→ REQUESTS:
(A) In the passage on Article III standing, under which rule must a district court dismiss a claim when a plaintiff fails to allege facts sufficient to establish standing?
(B) Translate this sentence from the passage on Article III standing into Spanish: "A district court must dismiss a claim under Rule 12(b)(1) if a plaintiff fails to allege facts sufficient to establish standing under Article III of the Constitution."

→ DOCUMENT SEGMENT:
:::::

A district court must dismiss a claim under Rule 12(b)(1) if a plaintiff fails to allege facts sufficient to establish standing under Article III of the Constitution. See Cortlandt Street Recovery Corp. v. Hellas Telecomm., 790 F.3d 411, 416–17 (2d Cir. 2015). The plaintiff bears the burden of “alleging facts that affirmatively and plausibly suggest that [he] has standing to sue.” Id. at 417 (quotation and alteration omitted). Each element of standing “must be supported in the same way as any other matter on which the plaintiff bears the burden of proof, i.e., with the manner and degree of evidence required at the successive stages of the litigation.” Lujan v. Defs. of Wildlife, 504 U.S. 555, 561 (1992). Where, as here, “standing is challenged on the basis of the pleadings, we accept as true all material allegations of the complaint, and must construe the complaint in favor of the complaining party.” W.R. Huff Asset Mgmt. Co., LLC v. Deloitte & Touche LLP, 549 F.3d 100, 106 (2d Cir. 2008) (quoting United States v. Vazquez, 145 F.3d 74, 81 (2d Cir. 1998)) (cleaned up).

:::::

→ INFORMATION SUPPLIED:
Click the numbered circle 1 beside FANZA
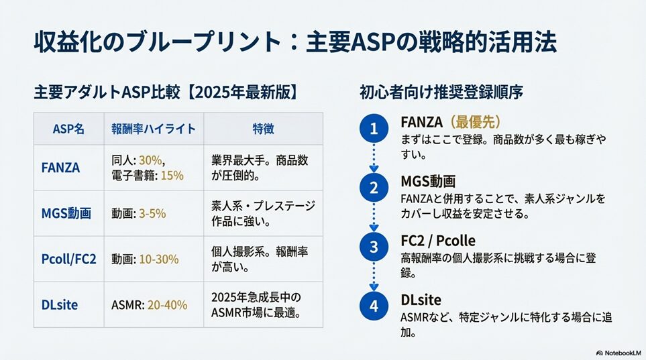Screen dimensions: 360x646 [374, 129]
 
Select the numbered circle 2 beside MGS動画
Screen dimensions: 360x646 [374, 188]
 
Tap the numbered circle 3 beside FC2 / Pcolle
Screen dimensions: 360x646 [374, 247]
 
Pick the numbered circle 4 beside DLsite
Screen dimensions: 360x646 [374, 306]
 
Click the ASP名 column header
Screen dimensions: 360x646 [68, 129]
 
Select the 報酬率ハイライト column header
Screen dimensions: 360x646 [153, 129]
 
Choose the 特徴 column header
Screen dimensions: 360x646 [263, 129]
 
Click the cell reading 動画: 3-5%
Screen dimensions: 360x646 [139, 213]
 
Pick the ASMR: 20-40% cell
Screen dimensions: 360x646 [149, 304]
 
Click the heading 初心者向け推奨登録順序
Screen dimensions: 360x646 [441, 91]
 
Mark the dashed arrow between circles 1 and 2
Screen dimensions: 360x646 [374, 159]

:::::

→ SOLUTIONS PER TASK:
(A) Rule 12(b)(1)

(B) Un tribunal de distrito debe desestimar una demanda conforme a la Regla 12(b)(1) si un demandante no alega hechos suficientes para establecer la legitimación activa conforme al Artículo III de la Constitución.